— START OF Data in this exercise —

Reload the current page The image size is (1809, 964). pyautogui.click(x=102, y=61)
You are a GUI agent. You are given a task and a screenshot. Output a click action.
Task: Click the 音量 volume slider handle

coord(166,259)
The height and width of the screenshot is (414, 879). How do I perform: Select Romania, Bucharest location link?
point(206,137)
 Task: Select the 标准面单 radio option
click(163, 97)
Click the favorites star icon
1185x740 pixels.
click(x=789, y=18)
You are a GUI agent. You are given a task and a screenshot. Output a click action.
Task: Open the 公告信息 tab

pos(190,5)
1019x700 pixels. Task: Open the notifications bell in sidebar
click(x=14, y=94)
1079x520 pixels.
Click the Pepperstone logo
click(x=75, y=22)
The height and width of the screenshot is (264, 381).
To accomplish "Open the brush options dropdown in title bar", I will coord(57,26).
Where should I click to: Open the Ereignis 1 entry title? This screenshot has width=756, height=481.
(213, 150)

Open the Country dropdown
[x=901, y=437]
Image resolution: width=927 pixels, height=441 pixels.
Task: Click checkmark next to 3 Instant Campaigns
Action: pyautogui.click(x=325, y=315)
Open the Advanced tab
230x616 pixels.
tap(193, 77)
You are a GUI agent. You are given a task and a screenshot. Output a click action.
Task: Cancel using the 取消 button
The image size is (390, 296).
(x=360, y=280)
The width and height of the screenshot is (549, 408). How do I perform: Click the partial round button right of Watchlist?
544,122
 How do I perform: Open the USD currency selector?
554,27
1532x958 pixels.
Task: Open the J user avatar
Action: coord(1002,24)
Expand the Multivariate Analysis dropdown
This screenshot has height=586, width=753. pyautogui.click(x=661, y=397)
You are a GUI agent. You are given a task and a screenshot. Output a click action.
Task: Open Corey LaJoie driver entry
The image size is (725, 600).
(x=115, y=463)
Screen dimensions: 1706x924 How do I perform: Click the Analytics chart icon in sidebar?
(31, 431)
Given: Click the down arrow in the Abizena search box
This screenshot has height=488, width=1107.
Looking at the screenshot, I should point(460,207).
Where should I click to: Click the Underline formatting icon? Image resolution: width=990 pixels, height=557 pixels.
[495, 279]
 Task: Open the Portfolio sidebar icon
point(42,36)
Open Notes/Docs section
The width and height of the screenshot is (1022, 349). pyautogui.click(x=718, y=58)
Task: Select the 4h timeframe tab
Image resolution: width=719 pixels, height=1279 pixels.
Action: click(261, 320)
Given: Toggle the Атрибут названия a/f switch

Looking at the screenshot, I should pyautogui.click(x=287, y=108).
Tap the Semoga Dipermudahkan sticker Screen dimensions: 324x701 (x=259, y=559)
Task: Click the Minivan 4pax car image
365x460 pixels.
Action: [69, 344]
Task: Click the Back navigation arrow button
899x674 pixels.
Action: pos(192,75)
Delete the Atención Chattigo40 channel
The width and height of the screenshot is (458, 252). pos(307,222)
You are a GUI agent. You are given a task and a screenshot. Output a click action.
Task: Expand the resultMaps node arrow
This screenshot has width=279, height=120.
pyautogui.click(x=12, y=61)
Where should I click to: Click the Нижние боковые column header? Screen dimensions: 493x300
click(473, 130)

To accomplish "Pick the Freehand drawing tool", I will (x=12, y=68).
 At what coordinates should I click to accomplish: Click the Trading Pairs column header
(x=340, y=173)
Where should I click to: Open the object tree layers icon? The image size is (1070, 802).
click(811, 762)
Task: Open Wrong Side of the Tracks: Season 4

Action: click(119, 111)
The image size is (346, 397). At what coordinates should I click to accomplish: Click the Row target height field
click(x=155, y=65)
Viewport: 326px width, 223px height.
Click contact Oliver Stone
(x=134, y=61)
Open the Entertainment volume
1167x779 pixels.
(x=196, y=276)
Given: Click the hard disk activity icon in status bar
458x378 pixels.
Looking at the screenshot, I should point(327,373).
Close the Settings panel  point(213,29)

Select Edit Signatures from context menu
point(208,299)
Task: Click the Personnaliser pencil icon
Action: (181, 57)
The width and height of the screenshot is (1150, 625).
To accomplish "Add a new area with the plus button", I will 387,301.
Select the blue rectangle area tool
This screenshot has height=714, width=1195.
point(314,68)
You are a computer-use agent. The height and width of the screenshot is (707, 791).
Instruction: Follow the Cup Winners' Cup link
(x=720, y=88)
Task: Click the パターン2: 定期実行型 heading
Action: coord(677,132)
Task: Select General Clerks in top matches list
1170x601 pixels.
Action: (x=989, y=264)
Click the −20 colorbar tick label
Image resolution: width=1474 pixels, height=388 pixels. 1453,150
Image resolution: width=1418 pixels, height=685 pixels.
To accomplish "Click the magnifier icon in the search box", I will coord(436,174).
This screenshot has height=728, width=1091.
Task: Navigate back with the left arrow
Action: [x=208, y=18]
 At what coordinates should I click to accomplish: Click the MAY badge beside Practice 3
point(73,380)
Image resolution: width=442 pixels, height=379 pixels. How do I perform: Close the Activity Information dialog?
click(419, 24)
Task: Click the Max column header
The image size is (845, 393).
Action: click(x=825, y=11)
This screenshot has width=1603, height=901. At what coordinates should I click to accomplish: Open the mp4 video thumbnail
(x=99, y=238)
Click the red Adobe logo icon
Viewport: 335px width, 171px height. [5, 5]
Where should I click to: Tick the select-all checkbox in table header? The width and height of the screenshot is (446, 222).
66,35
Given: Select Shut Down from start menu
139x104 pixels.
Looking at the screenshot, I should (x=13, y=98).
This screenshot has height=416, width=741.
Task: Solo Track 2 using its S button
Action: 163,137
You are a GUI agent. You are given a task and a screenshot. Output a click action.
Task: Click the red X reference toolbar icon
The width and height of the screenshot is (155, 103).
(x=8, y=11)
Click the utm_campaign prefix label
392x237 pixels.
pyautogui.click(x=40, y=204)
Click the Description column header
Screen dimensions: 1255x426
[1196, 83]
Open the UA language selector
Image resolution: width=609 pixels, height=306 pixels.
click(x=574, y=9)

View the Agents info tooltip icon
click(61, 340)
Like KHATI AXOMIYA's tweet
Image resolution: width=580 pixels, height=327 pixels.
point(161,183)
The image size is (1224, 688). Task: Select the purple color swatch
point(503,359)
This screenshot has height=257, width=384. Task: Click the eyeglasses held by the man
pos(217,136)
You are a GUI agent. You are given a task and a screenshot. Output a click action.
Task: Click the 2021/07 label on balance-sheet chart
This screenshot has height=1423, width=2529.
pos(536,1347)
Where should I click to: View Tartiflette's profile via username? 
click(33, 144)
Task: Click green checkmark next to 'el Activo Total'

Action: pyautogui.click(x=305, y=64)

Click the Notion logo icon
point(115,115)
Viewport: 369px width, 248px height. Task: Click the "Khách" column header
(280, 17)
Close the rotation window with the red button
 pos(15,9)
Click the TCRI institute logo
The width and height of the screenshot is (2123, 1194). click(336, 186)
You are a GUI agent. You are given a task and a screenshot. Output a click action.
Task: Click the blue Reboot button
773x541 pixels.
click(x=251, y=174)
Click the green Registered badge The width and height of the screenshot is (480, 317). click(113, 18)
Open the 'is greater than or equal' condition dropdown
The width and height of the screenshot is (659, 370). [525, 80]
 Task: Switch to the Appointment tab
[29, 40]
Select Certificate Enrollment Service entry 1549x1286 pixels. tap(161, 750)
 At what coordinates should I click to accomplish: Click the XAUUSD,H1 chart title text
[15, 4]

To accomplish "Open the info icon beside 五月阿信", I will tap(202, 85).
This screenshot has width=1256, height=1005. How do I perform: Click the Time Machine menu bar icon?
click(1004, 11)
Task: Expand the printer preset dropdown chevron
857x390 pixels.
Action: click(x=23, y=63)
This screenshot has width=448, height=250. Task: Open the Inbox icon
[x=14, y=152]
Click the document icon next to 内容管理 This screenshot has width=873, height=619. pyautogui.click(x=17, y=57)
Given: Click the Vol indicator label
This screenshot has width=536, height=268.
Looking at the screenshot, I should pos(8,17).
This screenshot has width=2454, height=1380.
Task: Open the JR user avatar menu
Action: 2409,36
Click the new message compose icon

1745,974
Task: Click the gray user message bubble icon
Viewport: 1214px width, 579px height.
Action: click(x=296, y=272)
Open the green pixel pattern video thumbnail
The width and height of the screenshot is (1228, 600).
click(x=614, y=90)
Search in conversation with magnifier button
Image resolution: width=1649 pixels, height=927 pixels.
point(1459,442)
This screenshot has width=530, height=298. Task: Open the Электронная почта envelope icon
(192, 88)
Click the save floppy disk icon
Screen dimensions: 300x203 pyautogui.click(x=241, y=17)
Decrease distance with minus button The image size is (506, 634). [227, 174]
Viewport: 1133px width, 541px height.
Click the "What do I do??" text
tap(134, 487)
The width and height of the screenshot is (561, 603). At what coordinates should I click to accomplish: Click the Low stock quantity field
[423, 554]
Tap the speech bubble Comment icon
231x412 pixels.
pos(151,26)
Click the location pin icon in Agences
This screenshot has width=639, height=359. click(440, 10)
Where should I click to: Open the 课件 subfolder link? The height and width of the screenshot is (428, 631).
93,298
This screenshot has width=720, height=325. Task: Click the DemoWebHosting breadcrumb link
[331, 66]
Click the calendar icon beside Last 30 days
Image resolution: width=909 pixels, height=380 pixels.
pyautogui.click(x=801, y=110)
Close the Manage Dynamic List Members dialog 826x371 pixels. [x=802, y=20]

— END OF Data in this exercise —

| Task to complete |
Begin at the first line and stop after the line that contains "point(206,137)". Rewrite each of those lines in full, requests included, and scale every click coordinate in the answers by 2.4, rounding to whole numbers with halves rounded up.

| In response |
Reload the current page The image size is (1809, 964). pyautogui.click(x=245, y=146)
You are a GUI agent. You are given a task and a screenshot. Output a click action.
Task: Click the 音量 volume slider handle

coord(398,622)
The height and width of the screenshot is (414, 879). How do I perform: Select Romania, Bucharest location link?
point(494,329)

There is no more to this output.